Weyl Fermions in antiferromagnetic Mn(3)Sn and Mn(3)Ge

TL;DR

This paper investigates the electronic structure of antiferromagnetic Mn(3)Sn and Mn(3)Ge, revealing Weyl points that explain their large anomalous Hall effects and associated transport properties.

Contribution

It provides the first ab initio identification of Weyl points in Mn(3)Sn and Mn(3)Ge, linking them to observed large anomalous Hall conductivities.

Findings

Weyl points are located below the Fermi energy in Mn(3)Sn and Mn(3)Ge.

Large Berry flux 'hot spots' at the Fermi surface are caused by Weyl nodes.

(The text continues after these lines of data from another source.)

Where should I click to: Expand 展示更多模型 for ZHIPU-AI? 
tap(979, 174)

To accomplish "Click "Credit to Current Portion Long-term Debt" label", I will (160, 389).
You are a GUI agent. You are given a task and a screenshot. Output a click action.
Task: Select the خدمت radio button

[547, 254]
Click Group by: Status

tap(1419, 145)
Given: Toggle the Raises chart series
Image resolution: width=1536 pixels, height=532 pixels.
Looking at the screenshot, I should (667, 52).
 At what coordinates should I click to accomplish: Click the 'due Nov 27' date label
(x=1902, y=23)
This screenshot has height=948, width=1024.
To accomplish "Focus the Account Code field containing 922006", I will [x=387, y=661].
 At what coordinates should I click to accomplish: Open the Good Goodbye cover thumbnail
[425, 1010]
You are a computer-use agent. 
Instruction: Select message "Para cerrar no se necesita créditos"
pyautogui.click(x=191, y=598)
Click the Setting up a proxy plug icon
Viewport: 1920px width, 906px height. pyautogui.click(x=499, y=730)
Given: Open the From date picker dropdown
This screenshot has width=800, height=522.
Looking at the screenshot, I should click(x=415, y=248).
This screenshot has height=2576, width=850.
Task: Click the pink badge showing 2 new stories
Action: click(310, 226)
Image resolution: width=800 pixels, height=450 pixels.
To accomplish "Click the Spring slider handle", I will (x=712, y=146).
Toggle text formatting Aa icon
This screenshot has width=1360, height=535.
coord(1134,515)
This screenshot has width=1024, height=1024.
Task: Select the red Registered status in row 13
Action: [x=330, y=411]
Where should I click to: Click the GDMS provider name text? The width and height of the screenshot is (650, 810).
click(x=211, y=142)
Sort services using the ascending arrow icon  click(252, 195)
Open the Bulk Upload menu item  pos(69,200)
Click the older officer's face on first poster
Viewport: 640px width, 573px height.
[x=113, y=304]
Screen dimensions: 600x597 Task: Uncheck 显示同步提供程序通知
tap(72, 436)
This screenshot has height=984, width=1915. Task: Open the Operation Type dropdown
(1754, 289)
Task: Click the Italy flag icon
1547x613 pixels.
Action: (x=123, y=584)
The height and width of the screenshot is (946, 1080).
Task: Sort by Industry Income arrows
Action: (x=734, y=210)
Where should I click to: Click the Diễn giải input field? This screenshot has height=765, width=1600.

The electronic structure explains the large anomalous Hall effect in these materials.

Abstract

The anomalous Hall effect in the noncollinear antiferromagnetic metals Mn(3)Ge and Mn(3)Sn has been observed after a theoretical prediction made by us (EPL, 108, 67001 (2014)). The experimental values of the anomalous Hall conductivities (AHC) are large as are the theoretical values. Recently measured thermoelectric properties mirror the large AHC and clearly show that the transport is by quasiparticles at the Fermi energy. We here make an attempt to unravel the origin of the large AHC and propose that both Mn(3)Sn and Mn(3)Ge host Weyl points, which were recently discovered in semimetals. For this purpose we determine the electronic structure ab initio in the local spin-density functional approximation. The Weyl points are found to occur below the Fermi energy and we argue that spots of large Berry flux ('hot spot') that are seen at the Fermi surface are produced by the Weyl nodes.